Originally, the U.S. District Court handling the case dismissed claims from Group 2 customers who had not actually claimed that their identify was stolen as a result of the Zappos breach (but who believed they were now at higher risk of future identity theft). The District Court found that allegations of possible future harm resulting from stolen information alone did not provide a basis for these customers to sue Zappos, as they had not yet experienced a concrete and particularized injury (identity theft in this case). The harm was not imminent. In re: Zappos.com, Inc., Customer Data Security Breach Litigation

These Group 2 customers alleged that because of the loss of their PII in the breach, their identities were now at higher risk of being stolen. They blamed Zappos for disregarding their privacy rights by “intentionally, willfully, recklessly, or negligently failing to take the necessary precautions required to safeguard and protect their PII from unauthorized disclosure.” The Group 2 customers argued that they provided Zappos with certain personal information when making purchases (name, shipping and billing addresses, credit and debit information) in reliance on Zappos’ data security representations.

If the Shoe Fits…

On March 8, 2018, the U.S. Court of Appeals for the Ninth Circuit found that the “imminent” risk of identity theft as a result of the loss of PII in the Zappos breach was enough to allow the Group 2 customers, who had not yet been the victims of identity fraud, to proceed with their suit against Zappos based on the risk of future identity theft being “fairly traceable” to Zappos’ failure to prevent the breach. In re Zappos.com, Inc., No. 16-16860, 2018 WL 1189643, (9th Cir. Mar. 8, 2018).

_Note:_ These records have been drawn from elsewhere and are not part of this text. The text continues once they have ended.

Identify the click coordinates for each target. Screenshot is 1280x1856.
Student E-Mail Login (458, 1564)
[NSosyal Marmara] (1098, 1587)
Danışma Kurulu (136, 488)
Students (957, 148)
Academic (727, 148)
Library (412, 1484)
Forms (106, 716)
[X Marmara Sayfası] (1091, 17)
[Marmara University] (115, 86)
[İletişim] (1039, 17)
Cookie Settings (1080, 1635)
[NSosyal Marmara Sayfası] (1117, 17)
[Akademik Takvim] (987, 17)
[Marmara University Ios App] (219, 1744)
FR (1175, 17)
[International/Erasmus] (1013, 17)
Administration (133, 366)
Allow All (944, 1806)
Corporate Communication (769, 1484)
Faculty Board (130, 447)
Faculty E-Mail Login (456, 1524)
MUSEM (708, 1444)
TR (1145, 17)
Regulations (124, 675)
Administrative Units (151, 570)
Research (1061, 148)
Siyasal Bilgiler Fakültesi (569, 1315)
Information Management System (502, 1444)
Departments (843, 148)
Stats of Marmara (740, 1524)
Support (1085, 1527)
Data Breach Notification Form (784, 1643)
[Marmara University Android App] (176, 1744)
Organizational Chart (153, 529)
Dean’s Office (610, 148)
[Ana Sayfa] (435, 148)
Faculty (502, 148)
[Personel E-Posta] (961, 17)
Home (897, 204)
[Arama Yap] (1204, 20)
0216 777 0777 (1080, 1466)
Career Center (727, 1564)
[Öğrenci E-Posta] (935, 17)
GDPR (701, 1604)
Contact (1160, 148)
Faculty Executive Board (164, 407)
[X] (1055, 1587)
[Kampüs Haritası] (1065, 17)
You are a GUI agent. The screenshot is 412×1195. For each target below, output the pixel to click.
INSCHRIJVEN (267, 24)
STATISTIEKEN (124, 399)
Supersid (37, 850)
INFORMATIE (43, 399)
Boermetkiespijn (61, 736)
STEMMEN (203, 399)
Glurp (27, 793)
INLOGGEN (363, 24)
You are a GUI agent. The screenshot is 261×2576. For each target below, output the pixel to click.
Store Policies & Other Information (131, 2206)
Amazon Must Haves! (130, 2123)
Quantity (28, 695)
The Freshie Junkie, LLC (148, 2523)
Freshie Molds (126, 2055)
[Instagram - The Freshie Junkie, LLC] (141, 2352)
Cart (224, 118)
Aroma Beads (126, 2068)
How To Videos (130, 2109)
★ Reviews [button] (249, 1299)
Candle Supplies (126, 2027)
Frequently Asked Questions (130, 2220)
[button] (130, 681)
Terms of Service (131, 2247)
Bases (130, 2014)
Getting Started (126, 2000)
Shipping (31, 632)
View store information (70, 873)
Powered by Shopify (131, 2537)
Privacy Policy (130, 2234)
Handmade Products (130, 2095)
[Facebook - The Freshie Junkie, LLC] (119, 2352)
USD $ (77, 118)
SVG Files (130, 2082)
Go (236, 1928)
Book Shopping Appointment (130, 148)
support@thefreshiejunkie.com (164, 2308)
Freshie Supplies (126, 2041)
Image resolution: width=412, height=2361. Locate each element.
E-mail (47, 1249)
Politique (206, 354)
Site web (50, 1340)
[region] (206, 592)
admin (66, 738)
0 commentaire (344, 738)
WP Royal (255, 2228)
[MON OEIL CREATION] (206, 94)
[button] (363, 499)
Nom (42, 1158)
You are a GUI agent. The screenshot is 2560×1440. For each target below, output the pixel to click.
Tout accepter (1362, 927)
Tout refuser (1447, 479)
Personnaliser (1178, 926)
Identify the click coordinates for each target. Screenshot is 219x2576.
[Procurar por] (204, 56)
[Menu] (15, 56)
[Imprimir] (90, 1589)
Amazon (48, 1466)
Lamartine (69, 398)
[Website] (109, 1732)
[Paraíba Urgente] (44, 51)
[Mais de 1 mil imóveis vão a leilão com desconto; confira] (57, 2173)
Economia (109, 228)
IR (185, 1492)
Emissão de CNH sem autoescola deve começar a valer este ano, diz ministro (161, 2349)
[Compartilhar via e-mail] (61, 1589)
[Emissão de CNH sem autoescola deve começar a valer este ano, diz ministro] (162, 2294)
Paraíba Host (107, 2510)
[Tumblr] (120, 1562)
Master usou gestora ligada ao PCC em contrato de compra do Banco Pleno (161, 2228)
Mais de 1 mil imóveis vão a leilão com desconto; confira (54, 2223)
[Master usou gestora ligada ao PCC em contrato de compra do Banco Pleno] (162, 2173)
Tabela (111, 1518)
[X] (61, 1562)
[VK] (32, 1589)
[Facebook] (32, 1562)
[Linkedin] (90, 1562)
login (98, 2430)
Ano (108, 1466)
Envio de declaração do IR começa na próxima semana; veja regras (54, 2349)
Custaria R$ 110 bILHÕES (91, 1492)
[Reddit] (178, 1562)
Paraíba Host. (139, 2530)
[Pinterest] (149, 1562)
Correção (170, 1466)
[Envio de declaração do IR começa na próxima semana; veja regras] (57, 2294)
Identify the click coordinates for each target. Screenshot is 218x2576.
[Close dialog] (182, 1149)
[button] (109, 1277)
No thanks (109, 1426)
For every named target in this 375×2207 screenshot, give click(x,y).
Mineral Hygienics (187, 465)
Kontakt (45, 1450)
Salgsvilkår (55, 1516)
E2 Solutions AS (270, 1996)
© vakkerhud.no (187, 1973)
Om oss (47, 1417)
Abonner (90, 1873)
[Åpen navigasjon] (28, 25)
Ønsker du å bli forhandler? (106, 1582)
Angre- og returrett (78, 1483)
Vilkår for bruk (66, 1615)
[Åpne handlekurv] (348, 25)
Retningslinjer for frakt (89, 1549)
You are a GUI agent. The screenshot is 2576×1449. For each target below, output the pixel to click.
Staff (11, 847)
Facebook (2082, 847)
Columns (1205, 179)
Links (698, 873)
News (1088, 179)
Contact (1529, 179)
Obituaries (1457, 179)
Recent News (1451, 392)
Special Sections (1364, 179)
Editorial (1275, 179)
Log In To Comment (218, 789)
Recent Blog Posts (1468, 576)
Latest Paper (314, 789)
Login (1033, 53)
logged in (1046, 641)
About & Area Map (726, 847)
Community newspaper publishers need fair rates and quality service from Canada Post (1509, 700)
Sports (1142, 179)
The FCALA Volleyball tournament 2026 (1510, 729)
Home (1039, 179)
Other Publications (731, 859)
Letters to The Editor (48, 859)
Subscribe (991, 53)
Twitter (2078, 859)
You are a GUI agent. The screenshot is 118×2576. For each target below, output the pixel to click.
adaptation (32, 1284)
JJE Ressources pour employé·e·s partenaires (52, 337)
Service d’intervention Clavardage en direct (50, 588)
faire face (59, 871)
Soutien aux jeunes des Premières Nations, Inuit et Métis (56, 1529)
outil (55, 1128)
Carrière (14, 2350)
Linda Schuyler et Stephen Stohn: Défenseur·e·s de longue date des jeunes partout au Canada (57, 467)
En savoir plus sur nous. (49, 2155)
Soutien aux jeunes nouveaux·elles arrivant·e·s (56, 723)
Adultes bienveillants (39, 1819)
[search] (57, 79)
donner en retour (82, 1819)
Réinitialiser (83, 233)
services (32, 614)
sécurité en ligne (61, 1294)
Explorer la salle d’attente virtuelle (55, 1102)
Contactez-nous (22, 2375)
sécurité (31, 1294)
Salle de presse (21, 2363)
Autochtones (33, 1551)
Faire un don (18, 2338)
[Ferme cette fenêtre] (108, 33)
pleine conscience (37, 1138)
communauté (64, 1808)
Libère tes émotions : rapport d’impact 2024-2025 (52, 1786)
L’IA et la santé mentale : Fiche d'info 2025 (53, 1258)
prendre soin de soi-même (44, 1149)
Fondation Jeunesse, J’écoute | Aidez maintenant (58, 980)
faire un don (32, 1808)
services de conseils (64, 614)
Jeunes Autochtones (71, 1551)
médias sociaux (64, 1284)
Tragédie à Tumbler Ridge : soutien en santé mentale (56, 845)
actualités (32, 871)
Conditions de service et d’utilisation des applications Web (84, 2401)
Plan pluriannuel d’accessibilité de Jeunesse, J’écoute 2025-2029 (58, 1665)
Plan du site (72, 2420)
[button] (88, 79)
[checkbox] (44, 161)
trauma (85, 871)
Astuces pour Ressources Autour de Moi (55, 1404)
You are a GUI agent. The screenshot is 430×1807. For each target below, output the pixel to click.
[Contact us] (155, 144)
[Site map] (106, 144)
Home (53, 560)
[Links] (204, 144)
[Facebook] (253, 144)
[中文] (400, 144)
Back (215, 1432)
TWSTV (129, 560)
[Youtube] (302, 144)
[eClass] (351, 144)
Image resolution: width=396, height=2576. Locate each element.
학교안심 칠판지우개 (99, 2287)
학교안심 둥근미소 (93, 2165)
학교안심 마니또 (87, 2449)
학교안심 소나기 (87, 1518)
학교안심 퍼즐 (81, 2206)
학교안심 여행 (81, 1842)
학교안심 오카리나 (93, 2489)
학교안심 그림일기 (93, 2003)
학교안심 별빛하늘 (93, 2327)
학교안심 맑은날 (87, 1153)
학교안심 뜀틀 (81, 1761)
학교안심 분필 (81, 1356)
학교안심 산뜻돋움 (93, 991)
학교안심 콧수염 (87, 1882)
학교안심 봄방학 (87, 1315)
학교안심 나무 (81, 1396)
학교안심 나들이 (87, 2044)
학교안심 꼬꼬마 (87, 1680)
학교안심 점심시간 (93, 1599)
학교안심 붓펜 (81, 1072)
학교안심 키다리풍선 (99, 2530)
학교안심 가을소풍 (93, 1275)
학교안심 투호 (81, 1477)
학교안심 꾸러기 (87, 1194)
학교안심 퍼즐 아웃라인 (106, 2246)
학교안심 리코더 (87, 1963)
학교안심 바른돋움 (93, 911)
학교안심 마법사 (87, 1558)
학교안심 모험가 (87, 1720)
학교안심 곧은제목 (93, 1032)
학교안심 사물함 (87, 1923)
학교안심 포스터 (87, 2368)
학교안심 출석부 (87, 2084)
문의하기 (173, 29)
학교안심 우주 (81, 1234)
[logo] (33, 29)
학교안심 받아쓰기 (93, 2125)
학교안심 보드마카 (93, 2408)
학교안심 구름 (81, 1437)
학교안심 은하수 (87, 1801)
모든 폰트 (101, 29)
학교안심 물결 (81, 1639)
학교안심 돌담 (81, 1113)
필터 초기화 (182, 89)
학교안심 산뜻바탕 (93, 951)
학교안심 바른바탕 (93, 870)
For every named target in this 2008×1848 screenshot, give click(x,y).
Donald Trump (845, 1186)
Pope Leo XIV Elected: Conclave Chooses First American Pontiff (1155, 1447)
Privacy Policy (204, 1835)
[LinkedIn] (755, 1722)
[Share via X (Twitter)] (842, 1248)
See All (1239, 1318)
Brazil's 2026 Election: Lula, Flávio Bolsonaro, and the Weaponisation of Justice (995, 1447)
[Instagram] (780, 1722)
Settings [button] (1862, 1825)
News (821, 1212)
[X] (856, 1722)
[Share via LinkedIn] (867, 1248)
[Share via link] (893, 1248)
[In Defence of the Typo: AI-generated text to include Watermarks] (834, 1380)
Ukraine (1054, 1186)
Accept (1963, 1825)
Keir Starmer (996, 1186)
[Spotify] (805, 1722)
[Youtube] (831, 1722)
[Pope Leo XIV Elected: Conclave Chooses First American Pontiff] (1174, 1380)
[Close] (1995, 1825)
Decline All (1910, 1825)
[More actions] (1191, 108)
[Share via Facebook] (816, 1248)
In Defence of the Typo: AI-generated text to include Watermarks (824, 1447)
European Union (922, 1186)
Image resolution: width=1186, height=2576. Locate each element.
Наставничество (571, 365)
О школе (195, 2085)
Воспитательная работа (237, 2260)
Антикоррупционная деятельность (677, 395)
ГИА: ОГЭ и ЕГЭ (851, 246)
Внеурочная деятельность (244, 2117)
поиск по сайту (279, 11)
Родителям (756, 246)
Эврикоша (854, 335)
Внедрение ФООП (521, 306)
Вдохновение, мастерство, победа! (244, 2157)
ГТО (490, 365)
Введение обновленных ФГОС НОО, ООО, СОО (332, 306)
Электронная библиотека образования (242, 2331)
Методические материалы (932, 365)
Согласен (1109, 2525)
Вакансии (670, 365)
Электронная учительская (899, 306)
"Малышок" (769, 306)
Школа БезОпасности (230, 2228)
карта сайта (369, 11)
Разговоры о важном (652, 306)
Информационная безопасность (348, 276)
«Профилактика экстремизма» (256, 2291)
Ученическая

What Does This Mean for My Business?

Businesses that collect information for customers (even to fulfil orders) must safeguard such information and have processes in place to protect inadvertent disclosure. While businesses may have a privacy policy addressing this, it is important to continually monitor and update these agreements for adjustments in internal practices, changes in the technology, or regulatory changes regarding the collection and storage of such information. Documentation of the process is not enough; companies must actively safeguard customer information through ever-evolving technology standards and security measures to limit unauthorized access to customer information.

Claims made regarding data practices (e.g. “we take your personal information very seriously”) should be carefully crafted in conjunction with legal counsel. A comprehensive data privacy policy is crucial to have in place along with an action plan to immediately address notification requirements and promptly take indicated actions in the event of a data breach.

Failure to comply with privacy and data security laws can result in government-imposed civil and criminal sanctions, and significant fines and damage awards resulting from private lawsuits. Failure to properly address these issues can also damage a company’s reputation and customers’ confidence and trust, leading to lost sales, depreciating market share, and reduction in stockholder value.